Stored items:
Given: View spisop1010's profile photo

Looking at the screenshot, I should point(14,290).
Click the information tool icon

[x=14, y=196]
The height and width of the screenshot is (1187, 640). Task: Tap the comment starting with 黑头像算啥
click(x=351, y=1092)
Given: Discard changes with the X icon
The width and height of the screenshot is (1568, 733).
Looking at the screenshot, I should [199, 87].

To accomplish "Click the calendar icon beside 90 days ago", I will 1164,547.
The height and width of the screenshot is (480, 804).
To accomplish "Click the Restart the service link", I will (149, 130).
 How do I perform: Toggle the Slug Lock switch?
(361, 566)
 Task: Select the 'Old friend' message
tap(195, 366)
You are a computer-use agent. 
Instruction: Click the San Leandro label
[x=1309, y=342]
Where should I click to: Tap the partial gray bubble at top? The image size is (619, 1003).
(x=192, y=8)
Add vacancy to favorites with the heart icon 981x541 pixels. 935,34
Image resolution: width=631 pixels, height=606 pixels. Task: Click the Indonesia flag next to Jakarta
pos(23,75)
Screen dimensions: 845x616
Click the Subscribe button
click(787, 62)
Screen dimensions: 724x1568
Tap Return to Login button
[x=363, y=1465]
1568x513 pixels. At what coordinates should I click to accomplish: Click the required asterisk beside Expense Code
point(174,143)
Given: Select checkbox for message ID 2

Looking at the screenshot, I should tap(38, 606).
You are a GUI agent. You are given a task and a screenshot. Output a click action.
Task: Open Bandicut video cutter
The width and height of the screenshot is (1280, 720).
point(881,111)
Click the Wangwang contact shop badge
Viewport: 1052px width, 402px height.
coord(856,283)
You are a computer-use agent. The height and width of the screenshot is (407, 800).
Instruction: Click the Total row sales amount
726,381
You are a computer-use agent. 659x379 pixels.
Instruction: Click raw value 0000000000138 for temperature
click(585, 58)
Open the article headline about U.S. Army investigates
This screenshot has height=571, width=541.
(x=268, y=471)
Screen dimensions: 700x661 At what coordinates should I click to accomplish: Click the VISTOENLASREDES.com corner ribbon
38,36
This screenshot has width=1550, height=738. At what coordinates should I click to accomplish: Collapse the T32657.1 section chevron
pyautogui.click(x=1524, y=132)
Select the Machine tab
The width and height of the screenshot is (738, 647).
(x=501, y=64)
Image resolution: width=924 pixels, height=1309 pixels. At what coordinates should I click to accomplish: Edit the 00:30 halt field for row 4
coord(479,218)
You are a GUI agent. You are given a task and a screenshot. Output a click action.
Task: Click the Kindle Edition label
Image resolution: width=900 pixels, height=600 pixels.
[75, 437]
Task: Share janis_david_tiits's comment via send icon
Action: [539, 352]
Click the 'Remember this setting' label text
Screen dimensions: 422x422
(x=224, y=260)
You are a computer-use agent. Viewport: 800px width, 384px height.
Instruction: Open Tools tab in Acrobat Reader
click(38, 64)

→ **Exercise requirements**
From the line that contains "You are a computer-use agent. Viewport: 800px" down to the last line above, print each line exactly as it appears.

→ **Answer to the problem**
You are a computer-use agent. Viewport: 800px width, 384px height.
Instruction: Open Tools tab in Acrobat Reader
click(38, 64)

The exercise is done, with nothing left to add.